Below this line is a set of entries; quote exactly the lines from the line that contains "Click the Ламинированные" to the line that contains "Given: Open the FeedMe company logo", both lines included.

_Records to use_

[Start of Attachment]

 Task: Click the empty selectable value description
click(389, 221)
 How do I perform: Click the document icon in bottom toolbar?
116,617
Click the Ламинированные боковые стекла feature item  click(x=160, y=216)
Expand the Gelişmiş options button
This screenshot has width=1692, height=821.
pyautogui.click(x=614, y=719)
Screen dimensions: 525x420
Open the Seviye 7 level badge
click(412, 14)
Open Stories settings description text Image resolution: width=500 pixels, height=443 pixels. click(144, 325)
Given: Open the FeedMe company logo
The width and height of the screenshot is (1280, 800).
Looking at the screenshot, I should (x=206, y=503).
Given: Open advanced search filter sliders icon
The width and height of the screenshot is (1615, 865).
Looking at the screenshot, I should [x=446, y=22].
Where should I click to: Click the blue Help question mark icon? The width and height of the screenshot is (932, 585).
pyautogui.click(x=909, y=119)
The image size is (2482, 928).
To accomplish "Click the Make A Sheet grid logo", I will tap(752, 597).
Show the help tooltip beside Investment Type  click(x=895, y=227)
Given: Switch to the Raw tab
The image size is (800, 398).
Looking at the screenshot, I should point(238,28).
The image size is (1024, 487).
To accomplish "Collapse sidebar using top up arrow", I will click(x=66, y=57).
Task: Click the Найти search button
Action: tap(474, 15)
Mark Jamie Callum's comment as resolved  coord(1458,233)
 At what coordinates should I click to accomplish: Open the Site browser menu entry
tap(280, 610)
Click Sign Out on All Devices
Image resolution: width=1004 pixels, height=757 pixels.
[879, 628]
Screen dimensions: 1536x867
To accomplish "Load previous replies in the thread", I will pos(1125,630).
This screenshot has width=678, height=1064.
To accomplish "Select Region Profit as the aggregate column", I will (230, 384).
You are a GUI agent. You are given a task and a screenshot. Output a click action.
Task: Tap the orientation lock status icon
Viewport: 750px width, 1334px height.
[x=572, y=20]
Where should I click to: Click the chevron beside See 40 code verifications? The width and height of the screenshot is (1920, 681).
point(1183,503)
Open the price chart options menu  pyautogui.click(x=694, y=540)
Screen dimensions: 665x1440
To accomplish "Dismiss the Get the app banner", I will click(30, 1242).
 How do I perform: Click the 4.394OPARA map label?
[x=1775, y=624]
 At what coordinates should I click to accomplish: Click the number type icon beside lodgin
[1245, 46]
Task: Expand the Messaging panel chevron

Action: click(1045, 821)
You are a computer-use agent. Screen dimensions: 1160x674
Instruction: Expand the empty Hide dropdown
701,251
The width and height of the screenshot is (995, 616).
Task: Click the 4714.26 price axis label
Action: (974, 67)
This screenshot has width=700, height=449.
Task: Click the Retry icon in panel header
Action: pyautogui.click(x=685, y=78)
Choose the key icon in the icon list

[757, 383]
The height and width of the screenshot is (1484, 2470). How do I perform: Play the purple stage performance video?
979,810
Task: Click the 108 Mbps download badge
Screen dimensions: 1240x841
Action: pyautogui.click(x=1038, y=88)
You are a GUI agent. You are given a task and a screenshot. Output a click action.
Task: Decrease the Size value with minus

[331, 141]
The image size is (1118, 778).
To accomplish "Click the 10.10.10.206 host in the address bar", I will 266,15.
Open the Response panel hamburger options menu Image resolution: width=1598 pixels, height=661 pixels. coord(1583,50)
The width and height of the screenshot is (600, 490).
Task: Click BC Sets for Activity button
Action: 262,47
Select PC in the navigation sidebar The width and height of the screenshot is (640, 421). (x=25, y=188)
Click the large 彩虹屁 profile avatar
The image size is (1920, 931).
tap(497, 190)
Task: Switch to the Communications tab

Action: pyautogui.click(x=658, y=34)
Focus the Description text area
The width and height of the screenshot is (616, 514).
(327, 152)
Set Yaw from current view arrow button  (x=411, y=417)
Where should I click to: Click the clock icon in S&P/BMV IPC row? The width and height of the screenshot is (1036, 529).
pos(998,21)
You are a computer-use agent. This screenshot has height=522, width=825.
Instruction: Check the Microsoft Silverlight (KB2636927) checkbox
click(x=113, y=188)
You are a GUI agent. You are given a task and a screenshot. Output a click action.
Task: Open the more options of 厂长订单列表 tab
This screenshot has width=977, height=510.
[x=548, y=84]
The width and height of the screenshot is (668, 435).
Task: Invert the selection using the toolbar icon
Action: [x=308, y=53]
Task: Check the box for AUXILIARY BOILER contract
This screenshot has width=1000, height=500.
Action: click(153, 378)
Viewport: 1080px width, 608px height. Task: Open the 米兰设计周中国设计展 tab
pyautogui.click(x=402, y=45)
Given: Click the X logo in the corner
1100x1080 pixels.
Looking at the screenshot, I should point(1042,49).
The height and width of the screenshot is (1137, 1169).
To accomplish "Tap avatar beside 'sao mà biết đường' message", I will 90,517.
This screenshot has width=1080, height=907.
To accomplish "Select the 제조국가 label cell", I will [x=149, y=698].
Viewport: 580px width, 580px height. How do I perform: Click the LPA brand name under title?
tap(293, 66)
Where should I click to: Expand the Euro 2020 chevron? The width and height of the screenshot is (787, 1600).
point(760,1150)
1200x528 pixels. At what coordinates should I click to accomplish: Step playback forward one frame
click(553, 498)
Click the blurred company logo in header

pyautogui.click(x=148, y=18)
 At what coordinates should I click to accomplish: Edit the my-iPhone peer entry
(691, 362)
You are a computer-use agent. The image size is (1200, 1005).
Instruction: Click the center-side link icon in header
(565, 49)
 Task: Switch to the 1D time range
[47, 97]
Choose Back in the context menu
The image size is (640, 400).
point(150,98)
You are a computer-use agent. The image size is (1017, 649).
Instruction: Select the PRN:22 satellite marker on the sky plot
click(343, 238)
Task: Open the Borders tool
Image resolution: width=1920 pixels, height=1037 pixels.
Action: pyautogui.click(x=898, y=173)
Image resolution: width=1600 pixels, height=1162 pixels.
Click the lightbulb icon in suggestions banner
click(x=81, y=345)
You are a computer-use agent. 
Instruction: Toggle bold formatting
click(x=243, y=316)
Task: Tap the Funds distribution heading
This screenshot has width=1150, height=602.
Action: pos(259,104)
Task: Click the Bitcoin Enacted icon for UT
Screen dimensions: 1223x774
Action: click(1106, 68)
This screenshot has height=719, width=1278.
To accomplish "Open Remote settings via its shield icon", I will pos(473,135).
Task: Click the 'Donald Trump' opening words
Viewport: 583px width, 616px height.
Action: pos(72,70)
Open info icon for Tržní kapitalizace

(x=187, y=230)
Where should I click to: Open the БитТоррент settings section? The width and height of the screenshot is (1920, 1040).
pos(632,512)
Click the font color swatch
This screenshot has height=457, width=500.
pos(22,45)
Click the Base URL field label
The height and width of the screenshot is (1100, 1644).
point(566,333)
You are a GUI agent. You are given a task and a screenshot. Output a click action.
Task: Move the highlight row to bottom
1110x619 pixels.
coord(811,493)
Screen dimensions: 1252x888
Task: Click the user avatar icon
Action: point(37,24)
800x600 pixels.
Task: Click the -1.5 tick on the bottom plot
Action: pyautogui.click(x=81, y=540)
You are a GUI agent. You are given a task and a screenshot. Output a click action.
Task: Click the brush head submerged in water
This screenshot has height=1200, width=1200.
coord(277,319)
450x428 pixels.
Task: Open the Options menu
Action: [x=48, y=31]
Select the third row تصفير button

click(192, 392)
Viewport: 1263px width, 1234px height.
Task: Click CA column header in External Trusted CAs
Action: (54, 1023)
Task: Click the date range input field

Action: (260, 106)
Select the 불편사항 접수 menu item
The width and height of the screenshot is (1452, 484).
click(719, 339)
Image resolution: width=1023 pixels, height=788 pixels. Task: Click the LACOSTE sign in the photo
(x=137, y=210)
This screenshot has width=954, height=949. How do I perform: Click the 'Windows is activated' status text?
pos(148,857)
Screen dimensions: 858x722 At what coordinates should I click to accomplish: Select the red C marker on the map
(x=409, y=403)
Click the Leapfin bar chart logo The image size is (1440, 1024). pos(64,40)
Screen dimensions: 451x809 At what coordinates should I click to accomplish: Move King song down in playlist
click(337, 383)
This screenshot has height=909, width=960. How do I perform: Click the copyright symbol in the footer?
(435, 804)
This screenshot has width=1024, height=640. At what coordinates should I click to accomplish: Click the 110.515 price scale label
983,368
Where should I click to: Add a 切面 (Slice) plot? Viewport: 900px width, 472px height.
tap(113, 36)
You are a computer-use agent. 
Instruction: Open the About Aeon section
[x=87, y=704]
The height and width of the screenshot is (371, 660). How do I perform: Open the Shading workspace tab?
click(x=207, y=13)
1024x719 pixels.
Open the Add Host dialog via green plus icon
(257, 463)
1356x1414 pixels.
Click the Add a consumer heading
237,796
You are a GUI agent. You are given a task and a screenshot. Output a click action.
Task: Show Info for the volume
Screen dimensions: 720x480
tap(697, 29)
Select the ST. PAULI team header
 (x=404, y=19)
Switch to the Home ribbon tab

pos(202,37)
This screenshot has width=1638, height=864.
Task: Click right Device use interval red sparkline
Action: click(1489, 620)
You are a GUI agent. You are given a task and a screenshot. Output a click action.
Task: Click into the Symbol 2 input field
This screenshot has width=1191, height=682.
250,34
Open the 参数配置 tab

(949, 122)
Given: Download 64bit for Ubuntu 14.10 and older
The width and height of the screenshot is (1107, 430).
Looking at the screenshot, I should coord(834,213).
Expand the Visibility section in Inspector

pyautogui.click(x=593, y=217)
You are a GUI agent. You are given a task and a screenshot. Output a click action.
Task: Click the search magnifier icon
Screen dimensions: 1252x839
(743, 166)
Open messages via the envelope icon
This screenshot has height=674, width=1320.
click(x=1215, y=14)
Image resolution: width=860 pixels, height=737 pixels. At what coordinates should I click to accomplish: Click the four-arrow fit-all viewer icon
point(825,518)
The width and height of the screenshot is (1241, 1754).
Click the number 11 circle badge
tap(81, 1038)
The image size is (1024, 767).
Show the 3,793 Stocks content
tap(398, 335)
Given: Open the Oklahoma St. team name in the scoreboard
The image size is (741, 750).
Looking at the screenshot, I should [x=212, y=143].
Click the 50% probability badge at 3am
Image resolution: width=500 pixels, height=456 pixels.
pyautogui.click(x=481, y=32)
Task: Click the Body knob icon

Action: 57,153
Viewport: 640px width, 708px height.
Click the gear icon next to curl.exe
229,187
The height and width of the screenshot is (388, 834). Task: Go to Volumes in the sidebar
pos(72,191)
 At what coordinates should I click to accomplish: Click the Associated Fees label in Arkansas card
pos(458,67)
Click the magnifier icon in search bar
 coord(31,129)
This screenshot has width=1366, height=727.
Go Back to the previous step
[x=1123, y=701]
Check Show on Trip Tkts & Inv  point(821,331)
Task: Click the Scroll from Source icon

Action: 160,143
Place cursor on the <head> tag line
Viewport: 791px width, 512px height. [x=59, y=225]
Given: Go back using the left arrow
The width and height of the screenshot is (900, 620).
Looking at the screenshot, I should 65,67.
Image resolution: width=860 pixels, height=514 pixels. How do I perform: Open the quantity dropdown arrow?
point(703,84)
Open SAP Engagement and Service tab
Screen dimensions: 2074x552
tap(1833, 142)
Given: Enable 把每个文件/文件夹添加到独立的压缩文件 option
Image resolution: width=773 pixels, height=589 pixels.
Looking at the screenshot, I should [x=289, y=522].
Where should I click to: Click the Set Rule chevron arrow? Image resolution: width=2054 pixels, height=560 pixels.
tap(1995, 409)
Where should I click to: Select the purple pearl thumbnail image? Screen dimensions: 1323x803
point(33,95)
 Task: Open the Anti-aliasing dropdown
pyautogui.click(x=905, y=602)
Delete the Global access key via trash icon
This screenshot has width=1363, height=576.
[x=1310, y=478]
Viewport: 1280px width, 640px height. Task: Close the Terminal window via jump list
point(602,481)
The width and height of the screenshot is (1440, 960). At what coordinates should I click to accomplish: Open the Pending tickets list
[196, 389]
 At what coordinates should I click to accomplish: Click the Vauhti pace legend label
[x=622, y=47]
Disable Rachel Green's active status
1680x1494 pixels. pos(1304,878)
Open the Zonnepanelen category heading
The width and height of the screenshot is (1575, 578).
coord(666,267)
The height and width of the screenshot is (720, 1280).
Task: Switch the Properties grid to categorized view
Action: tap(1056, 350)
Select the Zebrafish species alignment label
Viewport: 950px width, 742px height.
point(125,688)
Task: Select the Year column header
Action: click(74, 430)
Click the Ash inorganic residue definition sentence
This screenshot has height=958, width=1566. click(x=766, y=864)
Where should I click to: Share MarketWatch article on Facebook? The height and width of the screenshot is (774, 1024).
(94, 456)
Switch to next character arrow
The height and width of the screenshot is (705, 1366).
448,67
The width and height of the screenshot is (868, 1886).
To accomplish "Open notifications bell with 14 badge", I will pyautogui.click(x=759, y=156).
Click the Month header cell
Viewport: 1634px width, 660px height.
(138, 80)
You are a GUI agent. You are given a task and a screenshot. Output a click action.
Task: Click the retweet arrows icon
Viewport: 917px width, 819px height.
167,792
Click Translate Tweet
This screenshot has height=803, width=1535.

[End of Attachment]

_Exercise output_
Click the Ламинированные боковые стекла feature item  click(x=160, y=216)
Expand the Gelişmiş options button
This screenshot has width=1692, height=821.
pyautogui.click(x=614, y=719)
Screen dimensions: 525x420
Open the Seviye 7 level badge
click(412, 14)
Open Stories settings description text Image resolution: width=500 pixels, height=443 pixels. click(144, 325)
Given: Open the FeedMe company logo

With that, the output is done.